110 min | PG | August 4, 2023 | Roadside Attractions
Two teenage brothers record an album on their family farm in 1979. Nobody buys it. Thirty years later a collector pulls it from obscurity, and Donnie Emerson has to face what the dream already cost.
Donnie and Joe Emerson are teenagers in rural Washington when they record an album in a studio their father builds on the family farm. The record sells almost nothing. Decades later a collector pulls it from obscurity, and a small label reissues it to sudden acclaim. Bill Pohlad’s film is not about the music finding an audience. It is about what the music cost. Don Emerson Sr. mortgages the farm to chase his sons’ dream, and the rediscovery forces the family to confront a debt that was never only financial.
Casey Affleck plays the adult Donnie as a man who has never stopped waiting for the success that defined his childhood. He carries the failure in his shoulders and his silences. Walton Goggins plays Joe, the brother who puts the drumsticks down and builds an ordinary life, with a generosity that masks his own buried disappointment.

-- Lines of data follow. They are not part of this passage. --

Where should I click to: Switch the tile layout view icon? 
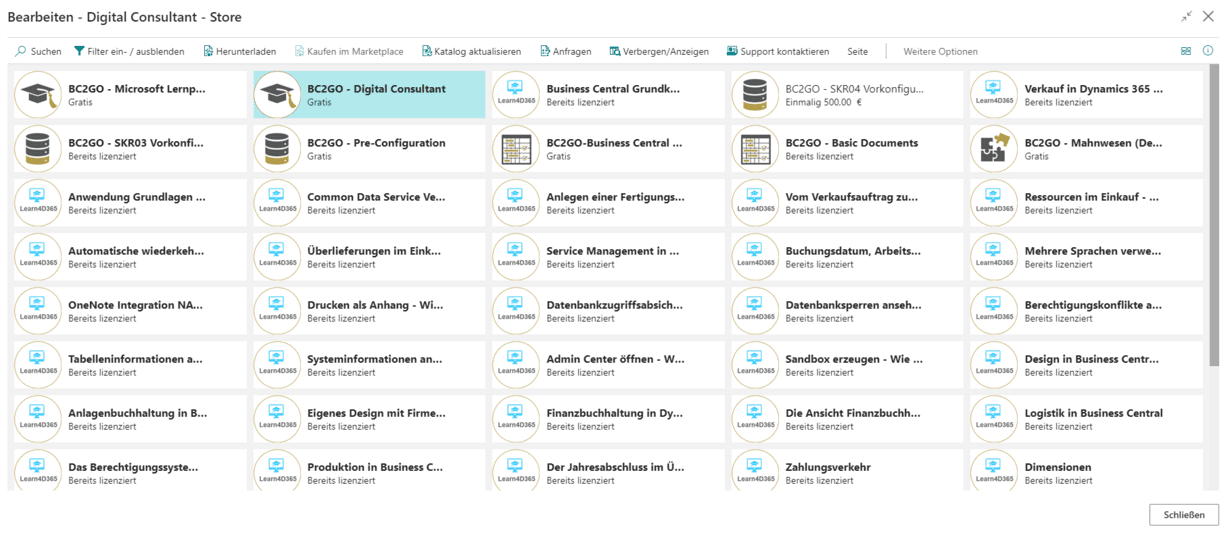1186,51
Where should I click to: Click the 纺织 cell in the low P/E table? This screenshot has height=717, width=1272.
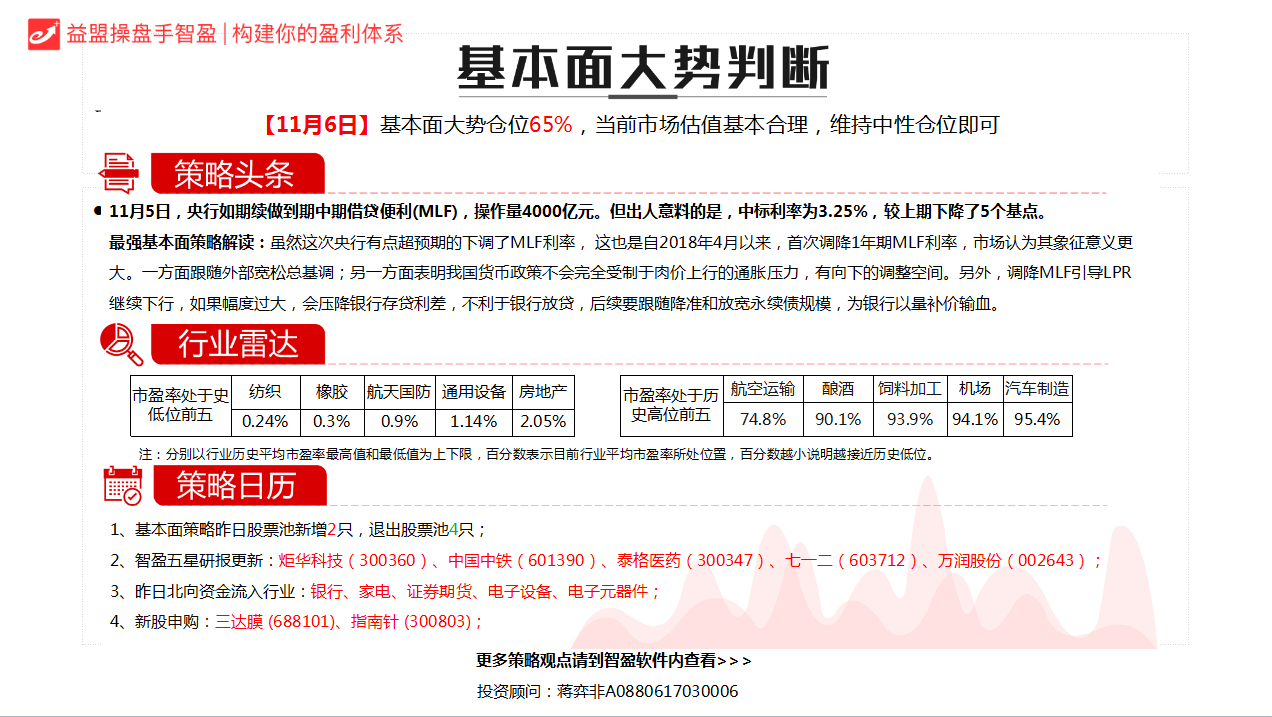[265, 391]
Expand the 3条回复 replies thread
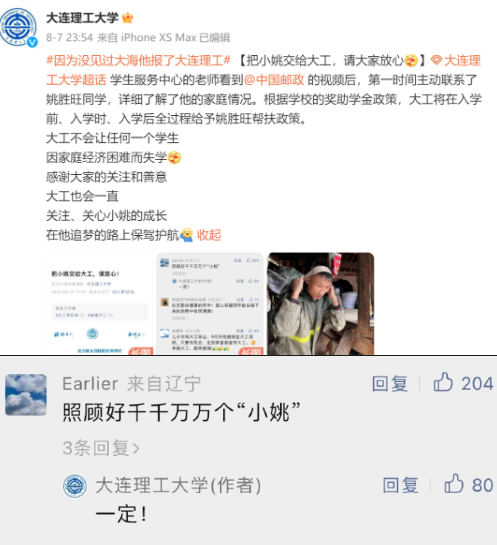Screen dimensions: 497x545 [x=101, y=448]
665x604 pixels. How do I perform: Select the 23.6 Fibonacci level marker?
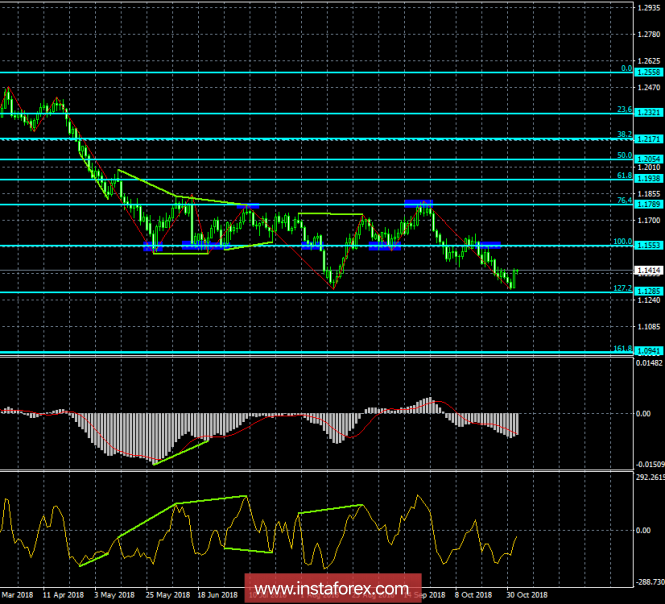point(623,109)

Beau Bridges plays Don Sr. as a father whose faith in his sons never wavers and never gets repaid. Zooey Deschanel plays Nancy, Donnie’s wife, as the person who sees the dream clearly and loves him anyway. The reunion scenes between Affleck and Goggins find the resentment under the gratitude.
Pohlad, who also writes the script, structures the film across two timelines. Noah Jupe and Jack Dylan Grazer play the young brothers in the studio their father wires by hand. Pohlad stages the past and present in the same spaces, and the adult Donnie watches his younger self chase a future that already happened. The Emersons’ own recordings score the film, and the soft synthesized soul of the original songs becomes the sound of a dream that refuses to die. The camera lingers on the farm and the equipment, and the production design treats the homemade studio as both a monument and a wound.

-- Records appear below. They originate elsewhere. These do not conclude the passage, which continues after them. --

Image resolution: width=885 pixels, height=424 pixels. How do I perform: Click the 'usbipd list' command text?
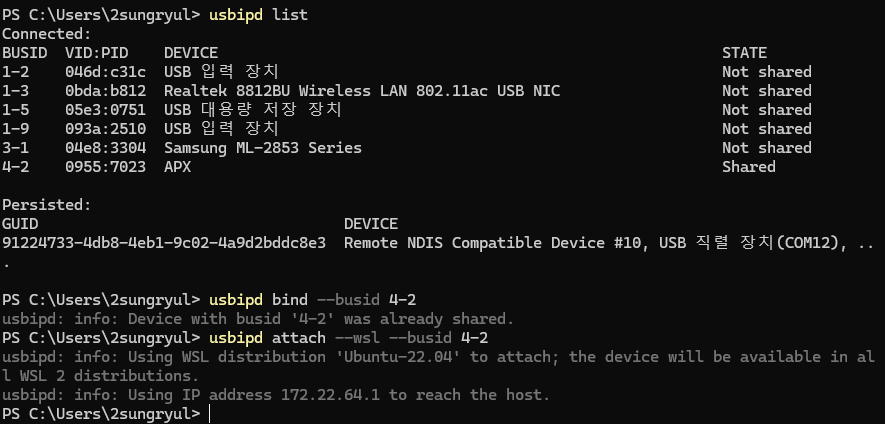click(x=258, y=14)
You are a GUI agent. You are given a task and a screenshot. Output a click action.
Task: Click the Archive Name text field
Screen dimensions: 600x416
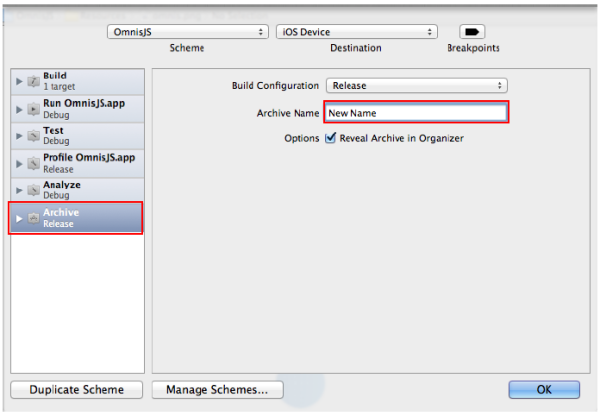pos(415,113)
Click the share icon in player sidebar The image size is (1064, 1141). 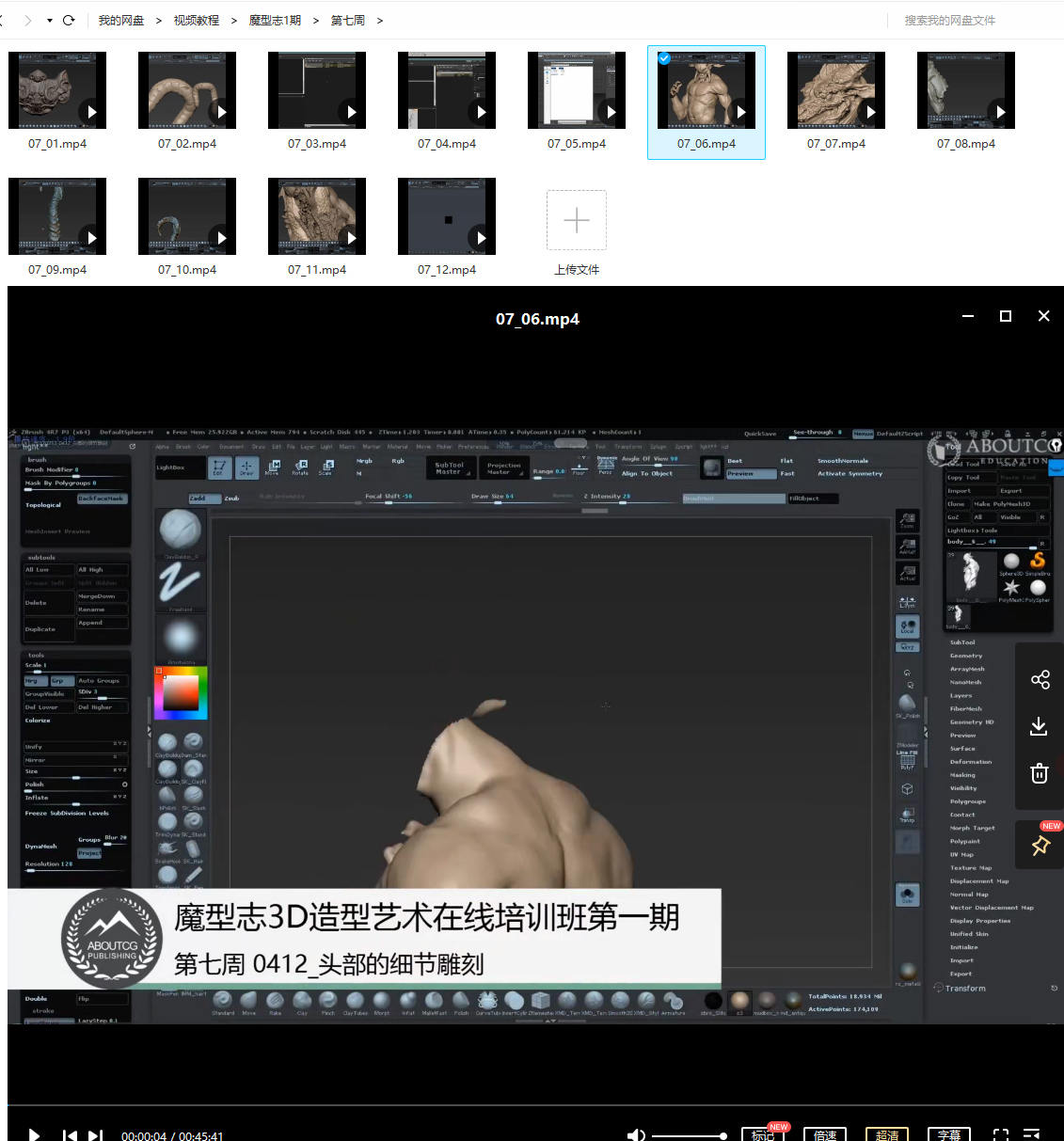click(x=1040, y=680)
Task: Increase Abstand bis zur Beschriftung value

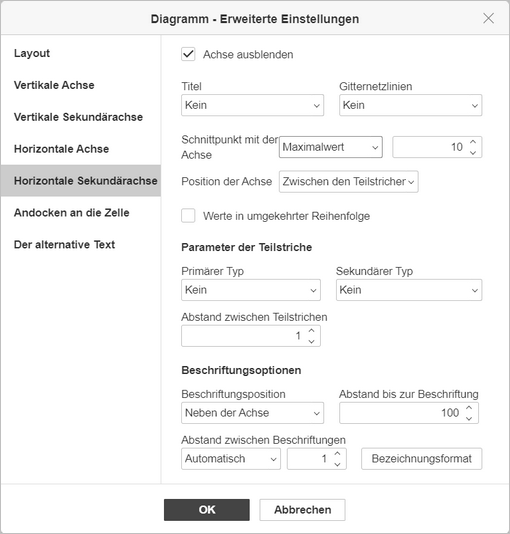Action: pyautogui.click(x=469, y=408)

This is a quiet film about a loud absence. The success Donnie wants arrives too late to mean what he needs it to mean, and Pohlad refuses to inflate the moment into triumph. The film stays small because the feelings are small and private and decades deep. It understands that a second chance can be a kind of grief. Pohlad trusts the muted register, and the restraint lets the regret breathe.